Quantum Error Correction of Bosonic Qudits Beyond Break-even
Benjamin Brock from Yale University ( @yale ) presents at the QuDits for Quantum Technology workshop, hosted by the Quantum Interactions Theory Group at the Institute for Quantum Computing, University of Waterloo. Learn more: https://quantum-interactions.com/
Hilbert space dimension is a key resource for quantum information processing. A large Hilbert space is not only an essential requirement for quantum error correction, but it can also be advantageous for realizing gates and algorithms more efficiently.
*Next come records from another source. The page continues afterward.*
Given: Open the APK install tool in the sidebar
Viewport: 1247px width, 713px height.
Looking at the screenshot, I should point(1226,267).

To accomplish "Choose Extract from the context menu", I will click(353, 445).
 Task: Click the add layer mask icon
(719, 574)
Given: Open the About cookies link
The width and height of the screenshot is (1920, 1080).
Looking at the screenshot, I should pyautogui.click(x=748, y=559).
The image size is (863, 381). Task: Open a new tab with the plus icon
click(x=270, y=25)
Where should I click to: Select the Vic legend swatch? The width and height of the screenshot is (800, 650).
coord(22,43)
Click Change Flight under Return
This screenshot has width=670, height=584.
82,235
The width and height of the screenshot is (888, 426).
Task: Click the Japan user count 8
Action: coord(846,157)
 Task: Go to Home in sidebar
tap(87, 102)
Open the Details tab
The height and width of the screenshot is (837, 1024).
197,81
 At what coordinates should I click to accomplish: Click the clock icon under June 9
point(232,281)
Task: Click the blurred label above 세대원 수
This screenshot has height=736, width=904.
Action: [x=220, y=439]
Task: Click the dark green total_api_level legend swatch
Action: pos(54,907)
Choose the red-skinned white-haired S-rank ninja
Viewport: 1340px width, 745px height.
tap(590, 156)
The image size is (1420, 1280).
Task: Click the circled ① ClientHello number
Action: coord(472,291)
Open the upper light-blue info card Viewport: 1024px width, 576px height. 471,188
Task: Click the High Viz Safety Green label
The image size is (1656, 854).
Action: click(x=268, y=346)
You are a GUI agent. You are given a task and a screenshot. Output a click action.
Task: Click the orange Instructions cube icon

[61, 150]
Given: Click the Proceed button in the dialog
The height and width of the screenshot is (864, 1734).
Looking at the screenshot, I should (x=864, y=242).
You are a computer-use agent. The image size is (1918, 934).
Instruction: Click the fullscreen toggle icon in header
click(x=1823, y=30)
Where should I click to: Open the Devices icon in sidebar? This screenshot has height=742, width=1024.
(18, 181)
There has thus been considerable experimental effort in recent years to develop quantum computing platforms using qudits (d-dimensional quantum systems with d is greater than 2) as the fundamental unit of quantum information. Just as with qubits, quantum error correction of these qudits will be necessary for delivering on their promise in the long run, but to date error correction of logical qudits has not been realized experimentally. Here we present the first experimental demonstrations of error-corrected logical qutrits (d=3) and ququarts (d=4) by employing the Gottesman-Kitaev-Preskill (GKP) bosonic code [1] in a circuit QED architecture. Using a reinforcement learning agent [2] we optimize the GKP qutrit (ququart) as a ternary (quaternary) quantum memory and demonstrate beyond break-even error correction with a gain of 1.82 +/- 0.03 (1.87 +/- 0.03). In addition to these demonstrations, this work opens up many new research directions for quantum information processing with bosonic qudits. [1] Gottesman, Kitaev, Preskill, PRA (2001) [2] Sivak et al., Nature (2023)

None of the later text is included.